What? is a party game of bluffing and guessing created by the Central African footballer David Manga. It is designed for 5 or more players, ages 14 and up. The game can be played by scoring points, playing to a certain number of ‘rounds’ or played loosely as topic cards for conversation starters at office or dinner parties.

Games Magazine named, “What?” the “Best Party Game Runner Up” for 2009 (released in December 2008 issue).

Gameplay
Each 'What?' card has three category questions that each equal one ‘round’. Question 1 is a general category with short snappy questions that always begin with “What?”.  Question 2 is the personal category where the questioner fills in the blank with someone's name. The name can be of someone playing the game, a famous person that everyone knows, or even a fictional or generic character. Question 3 is a sticky situation category where players are faced with predicaments that always end up asking, “What do you do?”.

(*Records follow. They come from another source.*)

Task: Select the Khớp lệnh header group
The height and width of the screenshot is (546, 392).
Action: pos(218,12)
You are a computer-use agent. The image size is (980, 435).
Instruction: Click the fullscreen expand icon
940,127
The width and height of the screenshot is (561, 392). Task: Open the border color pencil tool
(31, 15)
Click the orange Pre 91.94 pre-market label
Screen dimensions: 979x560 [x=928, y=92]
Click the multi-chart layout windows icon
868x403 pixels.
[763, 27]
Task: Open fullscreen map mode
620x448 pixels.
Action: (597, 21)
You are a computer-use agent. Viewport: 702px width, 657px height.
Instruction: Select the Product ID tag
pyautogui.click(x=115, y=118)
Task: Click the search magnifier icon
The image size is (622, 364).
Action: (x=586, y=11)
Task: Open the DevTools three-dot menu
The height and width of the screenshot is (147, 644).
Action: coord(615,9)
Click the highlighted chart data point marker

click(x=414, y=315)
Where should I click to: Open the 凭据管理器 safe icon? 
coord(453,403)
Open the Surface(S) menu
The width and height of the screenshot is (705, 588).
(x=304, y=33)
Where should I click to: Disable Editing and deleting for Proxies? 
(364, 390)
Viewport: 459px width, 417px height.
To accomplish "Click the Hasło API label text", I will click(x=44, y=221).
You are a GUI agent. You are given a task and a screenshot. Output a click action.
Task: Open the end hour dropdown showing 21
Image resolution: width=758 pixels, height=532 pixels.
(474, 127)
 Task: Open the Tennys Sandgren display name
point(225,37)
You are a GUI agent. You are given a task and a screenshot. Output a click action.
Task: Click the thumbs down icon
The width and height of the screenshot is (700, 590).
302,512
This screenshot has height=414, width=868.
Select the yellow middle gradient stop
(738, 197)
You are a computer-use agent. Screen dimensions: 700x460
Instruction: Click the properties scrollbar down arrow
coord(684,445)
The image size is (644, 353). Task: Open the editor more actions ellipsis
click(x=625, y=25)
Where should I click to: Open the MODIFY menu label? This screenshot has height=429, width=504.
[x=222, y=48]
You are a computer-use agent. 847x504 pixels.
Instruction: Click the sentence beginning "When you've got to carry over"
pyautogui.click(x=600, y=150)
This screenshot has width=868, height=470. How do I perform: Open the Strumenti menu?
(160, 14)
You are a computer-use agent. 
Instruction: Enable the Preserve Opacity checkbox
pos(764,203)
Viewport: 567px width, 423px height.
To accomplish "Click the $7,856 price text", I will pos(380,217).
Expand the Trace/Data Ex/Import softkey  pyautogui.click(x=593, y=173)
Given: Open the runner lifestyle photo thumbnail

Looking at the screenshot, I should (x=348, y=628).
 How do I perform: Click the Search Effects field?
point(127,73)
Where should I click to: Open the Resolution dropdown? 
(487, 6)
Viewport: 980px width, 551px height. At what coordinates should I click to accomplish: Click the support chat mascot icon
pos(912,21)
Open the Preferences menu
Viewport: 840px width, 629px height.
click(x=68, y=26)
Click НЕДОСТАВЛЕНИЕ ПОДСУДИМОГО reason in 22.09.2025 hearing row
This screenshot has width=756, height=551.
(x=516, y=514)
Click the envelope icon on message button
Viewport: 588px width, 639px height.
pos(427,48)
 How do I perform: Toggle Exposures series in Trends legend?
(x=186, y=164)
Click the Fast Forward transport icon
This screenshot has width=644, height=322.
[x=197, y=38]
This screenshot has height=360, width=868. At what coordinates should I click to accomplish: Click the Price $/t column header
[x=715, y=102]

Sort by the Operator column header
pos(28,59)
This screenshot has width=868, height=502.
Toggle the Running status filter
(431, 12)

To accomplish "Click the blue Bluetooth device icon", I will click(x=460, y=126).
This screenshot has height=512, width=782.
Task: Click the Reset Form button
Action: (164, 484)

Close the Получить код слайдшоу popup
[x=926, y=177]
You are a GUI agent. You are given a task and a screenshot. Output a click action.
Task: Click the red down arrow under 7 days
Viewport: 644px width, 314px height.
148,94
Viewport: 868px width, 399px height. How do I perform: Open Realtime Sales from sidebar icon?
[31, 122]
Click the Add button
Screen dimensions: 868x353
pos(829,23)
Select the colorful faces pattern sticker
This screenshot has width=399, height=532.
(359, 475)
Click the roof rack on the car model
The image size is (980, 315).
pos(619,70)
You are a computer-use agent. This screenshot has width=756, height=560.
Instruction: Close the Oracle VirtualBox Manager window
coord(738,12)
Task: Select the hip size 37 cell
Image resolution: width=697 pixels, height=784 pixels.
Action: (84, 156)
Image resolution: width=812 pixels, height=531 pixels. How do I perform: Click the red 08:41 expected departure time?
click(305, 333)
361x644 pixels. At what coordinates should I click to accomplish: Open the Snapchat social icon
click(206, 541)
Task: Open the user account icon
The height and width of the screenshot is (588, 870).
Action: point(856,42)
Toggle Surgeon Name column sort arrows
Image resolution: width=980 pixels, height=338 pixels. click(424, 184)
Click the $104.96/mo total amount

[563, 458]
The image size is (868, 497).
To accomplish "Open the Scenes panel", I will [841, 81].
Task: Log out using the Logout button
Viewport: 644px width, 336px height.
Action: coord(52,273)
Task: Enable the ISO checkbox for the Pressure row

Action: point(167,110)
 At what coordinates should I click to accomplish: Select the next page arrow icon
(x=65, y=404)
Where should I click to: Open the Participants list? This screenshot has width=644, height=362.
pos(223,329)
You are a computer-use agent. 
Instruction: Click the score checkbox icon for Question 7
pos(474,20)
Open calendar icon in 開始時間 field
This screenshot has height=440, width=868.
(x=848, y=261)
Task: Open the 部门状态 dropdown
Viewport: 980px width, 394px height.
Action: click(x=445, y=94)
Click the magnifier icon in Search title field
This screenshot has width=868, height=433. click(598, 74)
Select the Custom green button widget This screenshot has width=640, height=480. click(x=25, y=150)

There is one questioner who reads a question out loud to the group of players. Then everyone writes down their answer. Answers can be absolute truths or outright lies. The questioner reads all the answers out loud and chooses their favorite response. The goal is for each player is to correctly guess who wrote the response. Players who correctly guess the author score one point. If nobody guessed the author correctly, the author would score 3 points. After this round is over, the questioner returns the 'What?' card into the bottom of the pile. Then the player on questioner's left-hand-side becomes the next questioner and they must read a question from the next category. Players determine when the game ends by either reaching a set number of score-points or a set number of rounds have been played.

The player with the most points at the end of the game wins.

Equipment
Original Box:
 108 'What?' cards
 Answer sheet pad
Scoring sheet pad
 Scoring sheet shield
6 pencils

Deluxe Edition extras include:
 162 additional questions
 200 more answer sheets
 50% more score sheets
 6 more pencils
 Tin box

A French edition was also introduced as “Quoi” and includes the same equipment as the original box version.